= DOCUMENT =
Deuxième invariant : la dimension fictionnelle, qui va déclencher une dynamique de jeu. Les simulations dans la tradition française (Sippel, 2003) accordent une grande importance à ce que cadre et identité soient fictifs et construits par le groupe. Les didacticiens regroupés autour de la revue Simulating and Gaming semblent y accorder beaucoup moins d’intérêt. Ils parlent indistinctement de "rôles" joués par les participants dans la simulation. Il nous semble pourtant que la différenciation rôle / statut institutionel / personne – est particulièrement utile en simulation professionnelle. La fiction porte sur ces trois éléments. En quelques touches, un personnage bien spécifique est campé et peut être investi par son acteur. La dimension fictive met l’identité réelle à l’abri et libère des éventuelles contraintes institutionnelles d’origine en créant un autre monde (Yaiche, 1996).

= CONSIGNE =
D'après le document, quel double effet produit la dimension fictive ?

= ENREGISTREMENTS DU CORPUS =

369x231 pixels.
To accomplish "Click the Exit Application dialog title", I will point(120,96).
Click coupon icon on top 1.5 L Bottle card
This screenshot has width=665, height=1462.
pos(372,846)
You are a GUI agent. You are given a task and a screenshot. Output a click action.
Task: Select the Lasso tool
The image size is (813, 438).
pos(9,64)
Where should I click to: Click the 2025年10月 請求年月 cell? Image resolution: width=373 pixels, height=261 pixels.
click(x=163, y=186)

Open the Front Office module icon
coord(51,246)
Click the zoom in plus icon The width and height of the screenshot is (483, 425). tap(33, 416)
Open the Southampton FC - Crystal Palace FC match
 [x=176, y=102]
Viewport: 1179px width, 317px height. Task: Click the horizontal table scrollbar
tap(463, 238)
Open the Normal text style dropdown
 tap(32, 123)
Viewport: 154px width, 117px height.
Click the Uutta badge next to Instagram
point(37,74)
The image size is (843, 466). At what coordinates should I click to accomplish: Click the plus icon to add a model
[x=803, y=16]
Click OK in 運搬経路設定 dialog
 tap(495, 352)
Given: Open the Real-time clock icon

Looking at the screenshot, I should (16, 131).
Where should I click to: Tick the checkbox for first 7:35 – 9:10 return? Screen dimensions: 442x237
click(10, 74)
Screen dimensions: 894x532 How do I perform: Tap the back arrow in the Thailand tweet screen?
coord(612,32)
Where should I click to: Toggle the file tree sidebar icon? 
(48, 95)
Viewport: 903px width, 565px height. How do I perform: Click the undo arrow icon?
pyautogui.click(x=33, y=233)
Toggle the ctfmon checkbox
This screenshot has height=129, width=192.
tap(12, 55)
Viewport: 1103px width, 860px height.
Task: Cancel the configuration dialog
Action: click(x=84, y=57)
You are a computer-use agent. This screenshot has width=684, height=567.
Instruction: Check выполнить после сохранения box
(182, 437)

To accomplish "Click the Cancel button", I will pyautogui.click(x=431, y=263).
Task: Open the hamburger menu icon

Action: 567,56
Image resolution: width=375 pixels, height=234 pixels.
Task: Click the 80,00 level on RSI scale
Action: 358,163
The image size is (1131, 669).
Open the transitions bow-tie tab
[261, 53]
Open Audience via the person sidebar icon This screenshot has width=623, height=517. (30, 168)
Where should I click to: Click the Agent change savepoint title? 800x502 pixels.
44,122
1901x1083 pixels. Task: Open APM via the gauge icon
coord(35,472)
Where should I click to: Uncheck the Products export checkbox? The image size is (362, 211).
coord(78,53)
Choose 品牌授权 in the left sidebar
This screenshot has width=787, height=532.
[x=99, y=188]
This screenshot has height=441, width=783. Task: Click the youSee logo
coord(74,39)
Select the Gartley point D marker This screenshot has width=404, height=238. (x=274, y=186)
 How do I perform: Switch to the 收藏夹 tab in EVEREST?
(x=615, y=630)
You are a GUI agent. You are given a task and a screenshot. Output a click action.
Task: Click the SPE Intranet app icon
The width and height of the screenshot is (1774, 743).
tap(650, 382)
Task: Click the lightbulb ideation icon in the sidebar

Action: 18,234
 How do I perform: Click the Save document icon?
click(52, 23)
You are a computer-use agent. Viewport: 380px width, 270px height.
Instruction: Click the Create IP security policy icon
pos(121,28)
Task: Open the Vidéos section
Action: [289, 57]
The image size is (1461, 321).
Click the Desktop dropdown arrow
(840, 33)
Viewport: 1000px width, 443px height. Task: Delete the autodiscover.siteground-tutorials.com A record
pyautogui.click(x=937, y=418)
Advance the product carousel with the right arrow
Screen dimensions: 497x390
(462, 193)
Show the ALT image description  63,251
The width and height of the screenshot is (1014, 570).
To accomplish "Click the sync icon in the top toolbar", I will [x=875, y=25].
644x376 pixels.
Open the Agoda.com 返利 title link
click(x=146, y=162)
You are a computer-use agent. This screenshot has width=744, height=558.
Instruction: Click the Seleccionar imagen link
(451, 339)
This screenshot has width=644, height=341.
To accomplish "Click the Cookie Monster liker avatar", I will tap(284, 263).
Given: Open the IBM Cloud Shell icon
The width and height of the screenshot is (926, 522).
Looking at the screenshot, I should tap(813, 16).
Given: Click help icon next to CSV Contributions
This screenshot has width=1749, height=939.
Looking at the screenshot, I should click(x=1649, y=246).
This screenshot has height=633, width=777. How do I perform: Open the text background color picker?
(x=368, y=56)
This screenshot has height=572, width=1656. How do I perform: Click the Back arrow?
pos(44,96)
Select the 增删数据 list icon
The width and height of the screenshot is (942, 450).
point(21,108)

= RÉSULTAT ATTENDU =
Elle met l'identité réelle à l'abri et libère des éventuelles contraintes institutionnelles d'origine en créant un autre monde.